* YOUR TASKS
1/ Answer these from the text on child care costs:
(a) What share of parents in the Care.com survey paid at least $3,000 per month for child care?
(b) When did the temporarily expanded child tax credit expire?
(c) Under the proposed changes, what would the maximum refundable tax break per qualifying child be for 2023?
2/ Please duplicate everything in the text on child care costs from "Fortunately, there are" down to "couples filing jointly.", word for word.

* EXTRACTED TEXT
- - - - -
CNBC reports, the cost of child care has significantly increased due to inflation. Many child care centers have also raised their rates as pandemic aid for child care expired, creating what is known as the child care cliff.

According to a survey by Care.com, 47% of parents spent over $1,500 per month on child care expenses in 2023. Additionally, 20% of parents paid at least $3,000 per month. The survey included 2,000 U.S. parents with children aged 14 or younger.

Sophia Bera Daigle, a certified financial planner and founder of Gen Y Planning, shared that she has clients who spend $5,000 per month on daycare for their three young children.

Fortunately, there are two tax credits available to help parents offset some of these costs. The child tax credit is designed to assist families in managing the expenses of raising a child. The credit was temporarily expanded during the Covid-19 pandemic but expired at the end of 2021. Lawmakers are now considering a bipartisan tax agreement that could increase the child tax credit starting in 2023.

The proposed changes would raise the maximum refundable tax break to $1,800 per qualifying child for 2023, with further increases in subsequent years. The child tax credit is available to all parents within certain income thresholds, with phase-outs beginning at an annual income of $200,000 or more for individuals and $400,000 or more for married couples filing jointly.
- - - - -
* RECORDS SHOWN
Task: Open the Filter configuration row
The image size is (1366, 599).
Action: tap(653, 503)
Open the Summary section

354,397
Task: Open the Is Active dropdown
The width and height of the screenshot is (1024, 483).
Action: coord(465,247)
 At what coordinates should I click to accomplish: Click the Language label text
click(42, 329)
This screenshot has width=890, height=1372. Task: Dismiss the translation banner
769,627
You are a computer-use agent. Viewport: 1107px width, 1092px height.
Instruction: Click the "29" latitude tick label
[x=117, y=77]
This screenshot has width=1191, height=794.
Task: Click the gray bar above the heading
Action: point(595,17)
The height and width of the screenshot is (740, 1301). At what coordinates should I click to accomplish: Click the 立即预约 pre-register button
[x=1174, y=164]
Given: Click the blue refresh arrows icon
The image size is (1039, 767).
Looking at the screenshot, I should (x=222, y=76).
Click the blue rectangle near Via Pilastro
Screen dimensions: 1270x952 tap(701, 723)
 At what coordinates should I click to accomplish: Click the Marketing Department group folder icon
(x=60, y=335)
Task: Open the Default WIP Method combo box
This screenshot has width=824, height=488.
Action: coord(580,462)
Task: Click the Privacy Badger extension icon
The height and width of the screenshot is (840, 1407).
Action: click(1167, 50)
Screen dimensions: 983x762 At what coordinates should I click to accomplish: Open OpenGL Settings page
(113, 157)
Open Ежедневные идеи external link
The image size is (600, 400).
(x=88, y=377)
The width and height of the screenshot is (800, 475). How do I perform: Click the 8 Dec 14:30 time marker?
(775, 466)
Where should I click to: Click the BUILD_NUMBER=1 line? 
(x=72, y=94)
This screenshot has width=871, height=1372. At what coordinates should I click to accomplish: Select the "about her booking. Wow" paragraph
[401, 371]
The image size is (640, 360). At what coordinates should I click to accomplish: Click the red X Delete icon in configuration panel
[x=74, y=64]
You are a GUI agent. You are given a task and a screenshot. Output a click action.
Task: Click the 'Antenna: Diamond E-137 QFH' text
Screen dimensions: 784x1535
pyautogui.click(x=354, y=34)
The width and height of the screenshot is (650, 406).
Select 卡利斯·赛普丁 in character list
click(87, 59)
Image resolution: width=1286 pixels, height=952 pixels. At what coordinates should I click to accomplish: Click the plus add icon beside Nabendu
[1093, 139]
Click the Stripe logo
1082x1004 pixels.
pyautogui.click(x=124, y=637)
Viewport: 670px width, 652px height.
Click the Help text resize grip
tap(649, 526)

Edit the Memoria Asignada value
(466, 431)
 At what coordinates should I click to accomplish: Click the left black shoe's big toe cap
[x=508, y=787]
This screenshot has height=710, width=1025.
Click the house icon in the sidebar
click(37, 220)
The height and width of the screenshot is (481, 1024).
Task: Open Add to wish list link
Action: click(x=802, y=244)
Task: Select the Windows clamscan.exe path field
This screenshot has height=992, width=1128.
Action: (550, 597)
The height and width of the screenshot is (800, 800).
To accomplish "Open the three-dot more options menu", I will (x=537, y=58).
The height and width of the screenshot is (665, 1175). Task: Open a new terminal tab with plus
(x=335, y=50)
- - - - -
* ANSWERS BY TASK
1/
(a) 20%
(b) At the end of 2021
(c) $1,800

2/
Fortunately, there are two tax credits available to help parents offset some of these costs. The child tax credit is designed to assist families in managing the expenses of raising a child. The credit was temporarily expanded during the Covid-19 pandemic but expired at the end of 2021. Lawmakers are now considering a bipartisan tax agreement that could increase the child tax credit starting in 2023.

The proposed changes would raise the maximum refundable tax break to $1,800 per qualifying child for 2023, with further increases in subsequent years. The child tax credit is available to all parents within certain income thresholds, with phase-outs beginning at an annual income of $200,000 or more for individuals and $400,000 or more for married couples filing jointly.